I summarize some of the key ingredients of work and provide practical suggestions on what you can do to enhance your experience of work.
Autonomy - The extent to which you have the freedom to decide when & how you work.
💡 Take control of your daily work schedule. For example, if you have the most brainpower in the mornings, try to schedule more challenging and heads-down work in the mornings and schedule less important meetings or do less challenging work in the afternoons.
💡 Embed small actions in your daily work to create a sense of control. For example, you can take a 5 minute break to stretch every hour. Remember, the key is to create a mindset of autonomy!
Task/Skill variety - The extent to which your job involves doing different types of work that makes use of different skills.
💡 Look for new opportunities to use your skills. For example, if a great portion of your work involves computer programming, ask your supervisor for opportunities to present to other teams to make use of your communication skills.
💡 Try something new! For example, why don't you volunteer to organize the team's next social event?
💡 Improve your current skills. Learn from your coworkers. Take an online class to learn to do your work in a more efficient way.
Task significance - The extent to which your work has impact within or outside the organization.
💡Reflect on your greater impacts. For example, as an office window cleaner, your work maximizes the amount of sunlight in the office, saves energy needed for indoor lighting, and is beneficial for the environment; sunlight also makes office workers more energetic and improves their productivity and happiness.
💡Create a Top-3 list of positive impacts of your work. Stick it somewhere visible. Take a peek at it when feeling unmotivated and remind yourself how important your work is.
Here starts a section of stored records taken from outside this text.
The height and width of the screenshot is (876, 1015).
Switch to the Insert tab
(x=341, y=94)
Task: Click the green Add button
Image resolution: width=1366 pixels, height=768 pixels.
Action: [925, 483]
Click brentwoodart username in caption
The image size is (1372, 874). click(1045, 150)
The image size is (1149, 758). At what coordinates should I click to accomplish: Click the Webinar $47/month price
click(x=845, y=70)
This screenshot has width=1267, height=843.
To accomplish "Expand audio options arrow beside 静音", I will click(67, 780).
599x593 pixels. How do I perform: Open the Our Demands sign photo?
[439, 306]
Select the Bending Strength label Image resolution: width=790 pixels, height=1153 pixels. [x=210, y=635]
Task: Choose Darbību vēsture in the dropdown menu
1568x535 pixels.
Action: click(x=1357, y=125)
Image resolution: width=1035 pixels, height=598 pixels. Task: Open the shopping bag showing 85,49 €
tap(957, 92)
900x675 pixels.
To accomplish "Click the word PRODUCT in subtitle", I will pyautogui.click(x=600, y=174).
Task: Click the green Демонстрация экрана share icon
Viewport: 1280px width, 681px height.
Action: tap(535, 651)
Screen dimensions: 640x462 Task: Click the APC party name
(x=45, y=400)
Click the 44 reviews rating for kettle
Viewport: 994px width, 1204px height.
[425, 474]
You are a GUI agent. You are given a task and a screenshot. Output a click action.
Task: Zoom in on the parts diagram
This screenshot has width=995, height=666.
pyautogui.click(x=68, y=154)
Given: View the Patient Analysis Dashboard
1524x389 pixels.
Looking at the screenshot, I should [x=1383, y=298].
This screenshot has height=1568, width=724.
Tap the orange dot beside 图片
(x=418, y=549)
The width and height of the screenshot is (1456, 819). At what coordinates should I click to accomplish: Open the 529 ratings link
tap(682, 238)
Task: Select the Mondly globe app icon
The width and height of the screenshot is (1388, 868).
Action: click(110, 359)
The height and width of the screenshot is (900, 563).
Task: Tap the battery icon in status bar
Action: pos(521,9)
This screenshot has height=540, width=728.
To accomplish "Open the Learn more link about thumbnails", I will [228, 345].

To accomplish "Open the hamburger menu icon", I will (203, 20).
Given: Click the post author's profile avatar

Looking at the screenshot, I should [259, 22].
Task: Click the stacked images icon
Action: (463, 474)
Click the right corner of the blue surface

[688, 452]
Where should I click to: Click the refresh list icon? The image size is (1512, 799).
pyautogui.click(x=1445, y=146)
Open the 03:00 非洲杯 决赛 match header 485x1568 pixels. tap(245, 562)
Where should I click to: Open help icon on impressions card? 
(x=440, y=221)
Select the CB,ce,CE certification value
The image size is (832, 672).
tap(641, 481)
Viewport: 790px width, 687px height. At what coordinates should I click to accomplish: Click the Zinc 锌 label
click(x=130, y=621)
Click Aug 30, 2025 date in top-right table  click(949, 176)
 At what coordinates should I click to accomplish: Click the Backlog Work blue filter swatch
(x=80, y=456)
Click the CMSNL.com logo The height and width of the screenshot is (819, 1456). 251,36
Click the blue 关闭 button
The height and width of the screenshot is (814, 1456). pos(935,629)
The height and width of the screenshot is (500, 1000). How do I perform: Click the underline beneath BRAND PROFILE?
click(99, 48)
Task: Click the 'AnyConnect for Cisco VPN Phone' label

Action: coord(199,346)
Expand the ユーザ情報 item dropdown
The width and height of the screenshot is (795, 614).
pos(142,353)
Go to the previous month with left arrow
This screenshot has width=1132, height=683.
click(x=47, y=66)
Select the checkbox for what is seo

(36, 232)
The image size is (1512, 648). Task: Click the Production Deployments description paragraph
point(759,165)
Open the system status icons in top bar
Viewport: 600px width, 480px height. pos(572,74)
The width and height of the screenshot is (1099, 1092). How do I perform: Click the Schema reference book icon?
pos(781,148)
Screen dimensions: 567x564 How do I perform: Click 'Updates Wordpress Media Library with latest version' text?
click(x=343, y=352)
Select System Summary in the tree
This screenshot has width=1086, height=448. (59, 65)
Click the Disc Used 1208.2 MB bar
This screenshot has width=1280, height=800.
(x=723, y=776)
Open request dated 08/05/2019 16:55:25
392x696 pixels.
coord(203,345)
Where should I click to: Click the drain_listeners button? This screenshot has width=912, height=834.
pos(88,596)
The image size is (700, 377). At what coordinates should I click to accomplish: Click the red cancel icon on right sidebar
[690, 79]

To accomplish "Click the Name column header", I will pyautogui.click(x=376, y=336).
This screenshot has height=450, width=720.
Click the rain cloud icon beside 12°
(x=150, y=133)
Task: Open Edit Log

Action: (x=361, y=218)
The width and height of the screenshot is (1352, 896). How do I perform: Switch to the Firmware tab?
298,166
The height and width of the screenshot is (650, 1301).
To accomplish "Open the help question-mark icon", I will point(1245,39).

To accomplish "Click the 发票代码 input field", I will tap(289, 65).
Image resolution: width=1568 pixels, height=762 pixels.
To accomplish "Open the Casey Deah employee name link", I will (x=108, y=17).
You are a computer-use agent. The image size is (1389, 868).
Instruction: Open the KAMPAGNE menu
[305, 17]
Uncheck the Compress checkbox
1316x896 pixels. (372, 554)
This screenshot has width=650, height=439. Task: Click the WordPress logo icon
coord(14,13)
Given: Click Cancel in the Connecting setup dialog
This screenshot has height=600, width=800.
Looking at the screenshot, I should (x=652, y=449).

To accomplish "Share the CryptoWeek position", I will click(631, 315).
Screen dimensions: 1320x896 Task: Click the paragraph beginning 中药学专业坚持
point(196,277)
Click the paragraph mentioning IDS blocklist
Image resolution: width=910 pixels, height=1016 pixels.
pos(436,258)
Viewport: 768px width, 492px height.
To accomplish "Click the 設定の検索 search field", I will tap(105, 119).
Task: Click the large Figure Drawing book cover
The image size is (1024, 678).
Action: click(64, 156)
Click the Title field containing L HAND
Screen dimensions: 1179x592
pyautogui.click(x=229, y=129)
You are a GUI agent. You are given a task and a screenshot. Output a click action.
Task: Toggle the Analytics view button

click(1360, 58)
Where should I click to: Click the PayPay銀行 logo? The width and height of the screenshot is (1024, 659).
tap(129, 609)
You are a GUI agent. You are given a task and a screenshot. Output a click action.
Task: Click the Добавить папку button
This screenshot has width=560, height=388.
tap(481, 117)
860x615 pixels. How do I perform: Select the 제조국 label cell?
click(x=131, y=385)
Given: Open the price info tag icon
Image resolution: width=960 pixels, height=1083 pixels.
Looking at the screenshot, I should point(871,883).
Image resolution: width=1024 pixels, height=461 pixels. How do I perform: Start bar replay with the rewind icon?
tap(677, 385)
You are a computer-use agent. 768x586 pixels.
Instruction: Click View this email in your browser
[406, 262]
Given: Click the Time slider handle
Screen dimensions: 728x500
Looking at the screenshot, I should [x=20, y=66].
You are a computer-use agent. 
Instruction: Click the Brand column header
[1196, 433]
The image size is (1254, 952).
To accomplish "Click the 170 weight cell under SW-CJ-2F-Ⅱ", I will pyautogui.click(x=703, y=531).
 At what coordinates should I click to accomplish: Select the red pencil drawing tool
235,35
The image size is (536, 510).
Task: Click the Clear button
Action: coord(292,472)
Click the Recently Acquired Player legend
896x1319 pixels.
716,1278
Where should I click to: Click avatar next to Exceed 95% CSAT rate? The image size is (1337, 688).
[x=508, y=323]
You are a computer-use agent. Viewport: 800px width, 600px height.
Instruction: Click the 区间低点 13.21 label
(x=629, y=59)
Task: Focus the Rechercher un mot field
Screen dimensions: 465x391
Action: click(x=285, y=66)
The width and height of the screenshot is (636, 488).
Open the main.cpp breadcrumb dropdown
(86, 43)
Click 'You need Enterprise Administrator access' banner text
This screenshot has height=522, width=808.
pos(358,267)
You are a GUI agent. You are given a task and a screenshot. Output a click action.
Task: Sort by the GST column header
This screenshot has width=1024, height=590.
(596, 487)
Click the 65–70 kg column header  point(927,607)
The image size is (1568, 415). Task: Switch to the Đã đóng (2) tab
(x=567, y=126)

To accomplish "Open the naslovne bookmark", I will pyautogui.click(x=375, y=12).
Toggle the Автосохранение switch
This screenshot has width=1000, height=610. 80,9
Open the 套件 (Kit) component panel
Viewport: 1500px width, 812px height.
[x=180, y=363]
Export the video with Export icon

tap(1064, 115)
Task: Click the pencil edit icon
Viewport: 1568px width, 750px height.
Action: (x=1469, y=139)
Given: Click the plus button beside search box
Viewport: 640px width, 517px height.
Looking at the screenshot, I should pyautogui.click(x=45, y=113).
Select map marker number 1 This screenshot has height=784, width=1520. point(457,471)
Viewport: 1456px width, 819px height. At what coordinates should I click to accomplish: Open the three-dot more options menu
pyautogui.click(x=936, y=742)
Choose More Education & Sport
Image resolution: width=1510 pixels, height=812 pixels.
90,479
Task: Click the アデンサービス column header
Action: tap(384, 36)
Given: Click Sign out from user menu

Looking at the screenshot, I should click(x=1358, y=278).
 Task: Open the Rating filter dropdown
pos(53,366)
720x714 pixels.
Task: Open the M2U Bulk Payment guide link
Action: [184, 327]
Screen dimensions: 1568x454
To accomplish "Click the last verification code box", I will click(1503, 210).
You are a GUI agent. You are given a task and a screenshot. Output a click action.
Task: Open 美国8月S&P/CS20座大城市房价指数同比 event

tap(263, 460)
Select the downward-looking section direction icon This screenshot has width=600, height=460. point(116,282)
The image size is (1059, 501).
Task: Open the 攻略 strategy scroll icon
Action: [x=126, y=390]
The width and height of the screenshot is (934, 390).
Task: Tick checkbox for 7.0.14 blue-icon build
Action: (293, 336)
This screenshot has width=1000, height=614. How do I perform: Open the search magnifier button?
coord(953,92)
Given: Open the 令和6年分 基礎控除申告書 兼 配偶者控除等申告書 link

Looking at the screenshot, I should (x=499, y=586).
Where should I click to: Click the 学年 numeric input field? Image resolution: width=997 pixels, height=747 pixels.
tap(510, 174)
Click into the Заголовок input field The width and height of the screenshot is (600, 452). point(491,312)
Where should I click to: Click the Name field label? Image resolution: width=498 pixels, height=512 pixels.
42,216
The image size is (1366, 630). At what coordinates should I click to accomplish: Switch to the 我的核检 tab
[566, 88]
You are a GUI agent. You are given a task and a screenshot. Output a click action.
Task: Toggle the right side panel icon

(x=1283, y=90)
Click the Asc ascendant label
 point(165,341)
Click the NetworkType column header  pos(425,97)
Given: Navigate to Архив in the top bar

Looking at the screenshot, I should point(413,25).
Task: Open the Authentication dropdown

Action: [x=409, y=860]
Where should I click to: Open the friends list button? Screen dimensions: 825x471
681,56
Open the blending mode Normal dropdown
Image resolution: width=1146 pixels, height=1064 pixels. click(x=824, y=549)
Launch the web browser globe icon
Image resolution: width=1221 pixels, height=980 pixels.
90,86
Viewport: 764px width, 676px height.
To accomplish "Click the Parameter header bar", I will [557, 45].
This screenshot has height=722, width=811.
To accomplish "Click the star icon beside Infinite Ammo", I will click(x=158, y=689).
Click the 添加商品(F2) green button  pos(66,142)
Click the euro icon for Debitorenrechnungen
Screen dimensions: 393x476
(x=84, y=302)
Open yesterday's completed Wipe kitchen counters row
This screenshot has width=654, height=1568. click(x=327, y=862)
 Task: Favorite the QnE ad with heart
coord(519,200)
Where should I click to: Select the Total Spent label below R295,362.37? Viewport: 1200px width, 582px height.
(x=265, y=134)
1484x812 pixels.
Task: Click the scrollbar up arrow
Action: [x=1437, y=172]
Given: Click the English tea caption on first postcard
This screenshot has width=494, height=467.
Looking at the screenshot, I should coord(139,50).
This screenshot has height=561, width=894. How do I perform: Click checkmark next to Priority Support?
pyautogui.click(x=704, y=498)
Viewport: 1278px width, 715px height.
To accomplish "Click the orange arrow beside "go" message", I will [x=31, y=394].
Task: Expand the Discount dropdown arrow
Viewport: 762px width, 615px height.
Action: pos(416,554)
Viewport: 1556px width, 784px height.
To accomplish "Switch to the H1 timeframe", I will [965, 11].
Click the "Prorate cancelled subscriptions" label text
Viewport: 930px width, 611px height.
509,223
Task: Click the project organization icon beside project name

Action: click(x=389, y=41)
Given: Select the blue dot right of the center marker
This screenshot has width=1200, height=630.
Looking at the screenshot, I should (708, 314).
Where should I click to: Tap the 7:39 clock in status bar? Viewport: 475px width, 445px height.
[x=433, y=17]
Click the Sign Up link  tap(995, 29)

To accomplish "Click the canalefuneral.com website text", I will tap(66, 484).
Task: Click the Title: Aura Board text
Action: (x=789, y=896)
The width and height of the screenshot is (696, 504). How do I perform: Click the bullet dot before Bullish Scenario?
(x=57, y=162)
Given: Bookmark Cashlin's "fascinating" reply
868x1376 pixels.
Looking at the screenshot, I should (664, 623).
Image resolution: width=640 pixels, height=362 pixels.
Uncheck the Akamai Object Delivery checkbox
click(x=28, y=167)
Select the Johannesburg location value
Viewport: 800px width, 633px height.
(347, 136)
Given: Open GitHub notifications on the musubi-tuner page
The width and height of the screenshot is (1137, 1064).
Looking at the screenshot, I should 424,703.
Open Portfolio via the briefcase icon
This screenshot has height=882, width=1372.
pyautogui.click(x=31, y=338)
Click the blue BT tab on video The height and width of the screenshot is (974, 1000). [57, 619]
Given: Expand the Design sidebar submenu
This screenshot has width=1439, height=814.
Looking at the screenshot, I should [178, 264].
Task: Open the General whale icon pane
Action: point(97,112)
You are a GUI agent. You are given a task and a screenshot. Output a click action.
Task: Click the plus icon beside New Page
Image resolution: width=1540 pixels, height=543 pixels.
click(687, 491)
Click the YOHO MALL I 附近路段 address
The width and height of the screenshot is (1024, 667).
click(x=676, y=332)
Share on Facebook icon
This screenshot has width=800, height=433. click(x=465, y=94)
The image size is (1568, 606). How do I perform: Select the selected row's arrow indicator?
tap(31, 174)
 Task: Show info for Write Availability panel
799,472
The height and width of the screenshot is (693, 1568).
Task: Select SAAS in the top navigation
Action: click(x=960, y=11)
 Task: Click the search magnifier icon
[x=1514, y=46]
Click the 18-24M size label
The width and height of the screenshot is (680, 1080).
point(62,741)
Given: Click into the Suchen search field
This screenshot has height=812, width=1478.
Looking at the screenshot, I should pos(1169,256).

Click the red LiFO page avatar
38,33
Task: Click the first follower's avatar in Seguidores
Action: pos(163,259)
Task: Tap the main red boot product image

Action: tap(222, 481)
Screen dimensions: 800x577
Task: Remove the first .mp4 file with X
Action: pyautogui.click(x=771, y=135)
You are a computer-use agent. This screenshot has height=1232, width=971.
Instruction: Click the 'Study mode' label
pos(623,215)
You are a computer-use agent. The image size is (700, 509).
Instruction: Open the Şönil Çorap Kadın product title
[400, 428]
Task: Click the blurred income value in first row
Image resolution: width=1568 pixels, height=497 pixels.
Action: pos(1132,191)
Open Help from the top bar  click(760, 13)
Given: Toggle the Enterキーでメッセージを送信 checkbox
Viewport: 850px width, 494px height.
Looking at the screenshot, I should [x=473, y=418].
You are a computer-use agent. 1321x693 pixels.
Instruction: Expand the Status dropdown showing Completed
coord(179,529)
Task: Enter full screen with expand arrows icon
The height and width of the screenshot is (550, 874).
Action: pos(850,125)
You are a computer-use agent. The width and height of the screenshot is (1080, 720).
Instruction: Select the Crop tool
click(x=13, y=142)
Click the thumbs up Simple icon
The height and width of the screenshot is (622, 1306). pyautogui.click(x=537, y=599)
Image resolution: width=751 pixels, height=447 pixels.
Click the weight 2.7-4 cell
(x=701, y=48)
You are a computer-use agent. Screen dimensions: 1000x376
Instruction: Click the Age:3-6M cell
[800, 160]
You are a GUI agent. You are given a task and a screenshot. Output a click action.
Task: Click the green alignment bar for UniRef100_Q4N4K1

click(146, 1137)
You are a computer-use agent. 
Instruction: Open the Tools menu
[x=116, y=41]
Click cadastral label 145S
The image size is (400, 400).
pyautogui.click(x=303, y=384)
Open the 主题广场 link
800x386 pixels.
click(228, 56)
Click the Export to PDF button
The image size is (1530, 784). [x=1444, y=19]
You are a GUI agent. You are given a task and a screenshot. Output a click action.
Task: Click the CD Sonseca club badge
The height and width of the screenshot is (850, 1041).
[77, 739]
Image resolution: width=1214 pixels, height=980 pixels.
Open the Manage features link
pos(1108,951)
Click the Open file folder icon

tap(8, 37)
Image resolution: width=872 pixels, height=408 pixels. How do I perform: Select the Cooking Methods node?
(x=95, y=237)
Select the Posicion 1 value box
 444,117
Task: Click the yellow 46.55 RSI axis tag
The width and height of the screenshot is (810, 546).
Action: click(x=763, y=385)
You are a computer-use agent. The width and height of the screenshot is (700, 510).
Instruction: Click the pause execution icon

Feedback from the job and others - The extent to which you receive direct and clear information about your performance either from the work itself or from others.
💡Ask for feedback. If you are wondering about how well your last presentation went, ask the audience right after it. Don't wait till the annual performance review to seek feedback. People's memories of your work 8 months ago will be distorted so you are unlikely to get useful feedback.
💡Welcoming constructive feedback is the only way you will grow and become better at your work.
💡Set up an anonymous survey link at the end of your email to create a safe space for instant feedback.
Social support - The extent to which your job has opportunities for getting help from others when you need it.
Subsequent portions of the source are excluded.